Written early Monday morning and released after a long reflection.


“Dissipated potential is never so sad as when it finally admits defeat, and these are tragic hours – between surrender and death.” 1960

Apparently, the news of Hunter Thompson’s death ran rampant over the internet and television, hours ago. I’m currently sitting in the respectable time afterward, when timezones are excusable – when it’s old news to avid feed readers but too early for the morning paper. This is all before the Rolling Stone tribute issue, before thousands of Live Journal bloggers throwing up Captain Jack Depp for their user icons, and the time previous to crazed gonzo fans writing poetic justifications for a man “too weird to live.” I can see it, now. It’s going to be sad, isn’t it?

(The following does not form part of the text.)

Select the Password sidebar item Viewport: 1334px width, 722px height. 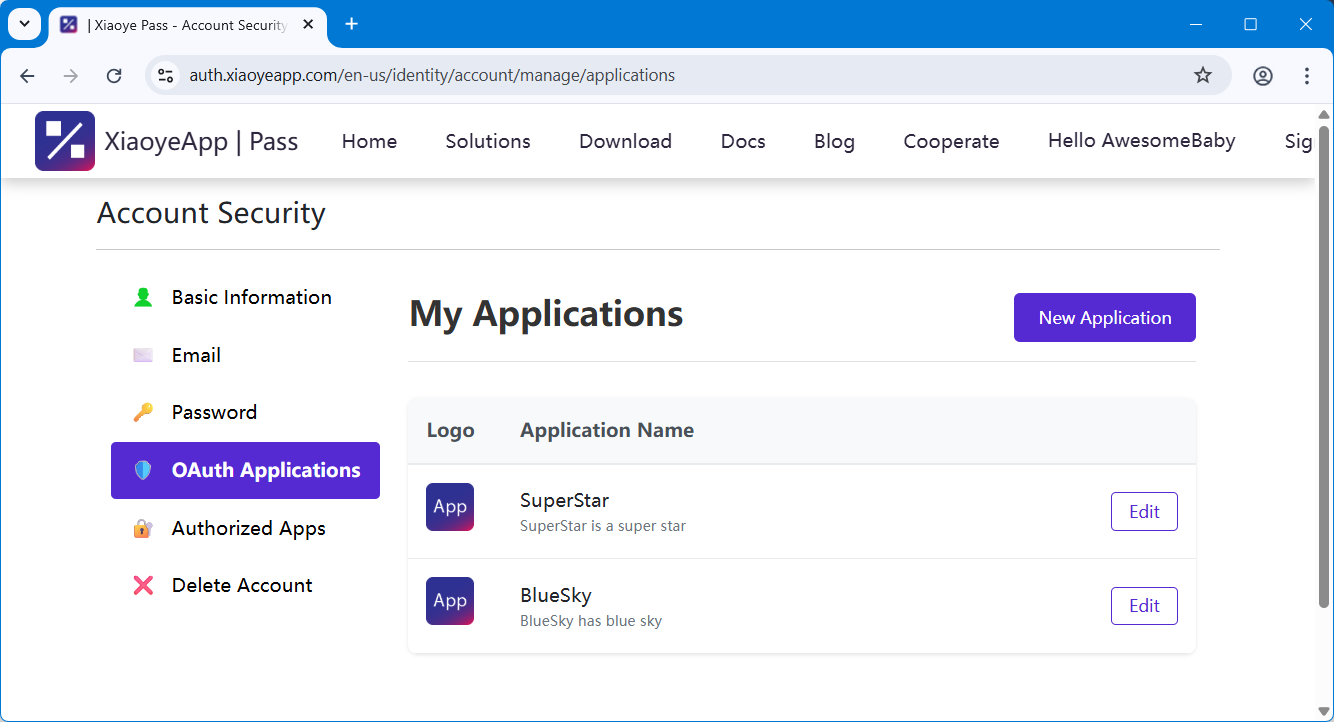point(214,412)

To be perfectly honest in a moment of staying on topic, I saw the possibility coming. A few years ago I read an article that compared Hunter’s writing style to that of beat writer Jack Kerouac’s, which sparked my interest in his published works. Though I’ve never claimed to be a veteran fan – after all, I was born in 1981 and didn’t see the 60’s culture or witness the coverage of several peak campaigns – I went scrambling after the books, reading history from a trend-settingly disturbed mind that I would eventually come to suspect as literally… brainsick.

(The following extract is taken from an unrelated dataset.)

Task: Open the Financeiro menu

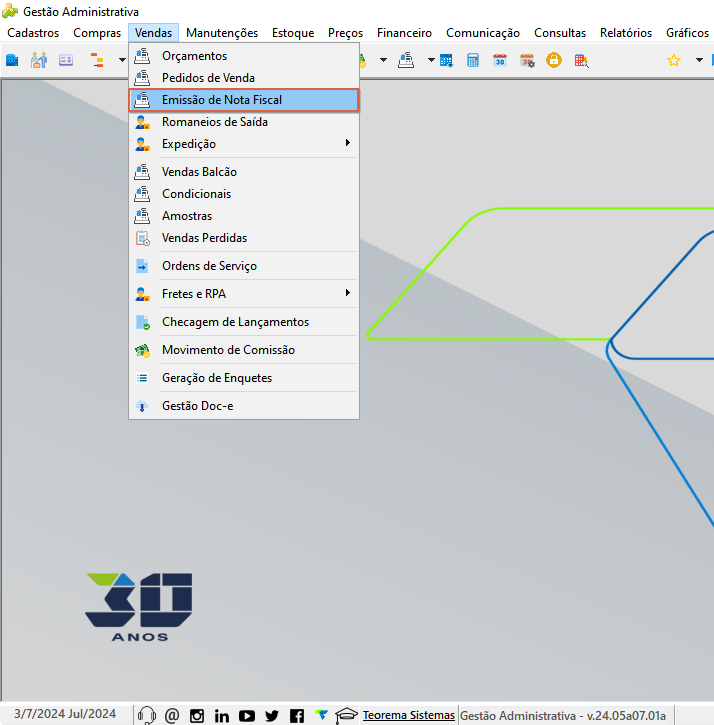Action: [404, 33]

Something strange happened during the period of Kingdom Of Fear’s release. Perhaps because I was afraid to approach an aged icon, there seemed no rush to get to it. The bookstore’s lights above the stand were dim, and I hesitated to look past the cover. My eyes skimmed a few pages of the book and in no time I had slammed it shut and gone on my way without a purchase, very disappointed. Where there had once been a source of unflagging humor and hope was now a complainer. His newer assignments continued to be shadows of an unrecovered impression, in my opinion.

It was obvious all the while, that he had created an identity and was hell-bent on maintaining it. The taunting of his image was a monster in plain sight. Didn’t anyone else get that sickening notion in their guts whenever they saw a photo of Hunter and Johnny Depp reunited, or feel somewhat responsible for the pressing curse of the constant dangling cigarette? How was he ever going to accomplish anything, in such neurotic demand?

I realize that I won’t find an answer. I can’t write this so that it isn’t a sad thing, because then it wouldn’t be true. A bad thing happened that shouldn’t have. We lost someone.

I found some text that helped me focus and made me feel better. It’s something of his that I believe in and will remember:

“We do not strive to be firemen, we do not strive to be bankers, nor policemen nor doctors. We strive to be ourselves…

So if you now number yourself among the disenchanted, then you have no choice but to accept things as they are, or to seriously seek something else. But beware of looking for goals: look for a way of life. Decide how you want to live and then see what you can do to make a living WITHIN that way of life….

Let’s assume that you think you have a choice of eight paths to follow (all pre-defined paths, of course). And let’s assume that you can’t see any real purpose in any of the eight. THEN – and here is the essence of all I’ve said – you MUST FIND A NINTH PATH.



18 responses to “Written early Monday morning and released after a long reflection.

  1. Oh my God. You’re the first place I heard it.

    …that man was my hero, above and before all others. This puts a damper on my week. Wow.

    But excellent, excellent reflections, and a beautiful little bit there at the end. *sniffles* God, I don’t think I’ve been struck this hard by a death in YEARS.

  2. i’m still out as to if i should consider it a tragic suicide or just hunter being hunter. keep in mind this is the same man who would take massive amounts of psychadelics and go out to his back yard to pop off a few shots from his .44 at milk jugs. full of nitro-glycerine. for fun.

    • Your point is a smart one, though I do see it as tragic. Mostly, from considering he had so seemed to love advising people to listen to him. A lot of people were looking to him – they believed they would end up somewhere. It was like a promise, and it didn’t work out, in the end.

      He just wasn’t going to lead anyone that far. I was weary about that, for years. The destination part of the trip was getting scary.

      “He wasn’t all there,” my mom said, this morning. “He had a fascination with guns, and there were several things about him that suggested he was ill.”

      And you know what I also don’t underestimate? His poetic license.

  3. I can say I didn’t see it coming. I can say it was a shock.
    But I cannot say I was surprised. Just upset.

    I don’t mean to seem trite by pulling out quotes and movie icons. I was just a very big fan and in my silly way, I was tributing to him and showing my pride.

    • Oh, I know! I didn’t say it was a bad thing – just mind-boggling. I wasn’t looking forward to having to acknowledge it, is all. After I’d just heard, it felt too early to be “official”, and I dwelled in that state for as long as I could, keeping the TV off.

      I hope you don’t think I was insulting – it was just a prediction, and a reaction.

    • Thank you. I collected his writings – my favorites were the massive volumes of letters – correspondences shooting back and forth between publications. I feel, even though he was anal enough to keep everything he ever typed – that there are a lot of “off camera” moments in them.

      And often times, I felt that he hinted his entire journey may lead off the edge of a cliff. Sometimes I figured it boiled down to whether or not his ego was too large to allow it. But these people in a state of utter disbelief…can’t tell me they read everything I did, and never saw it.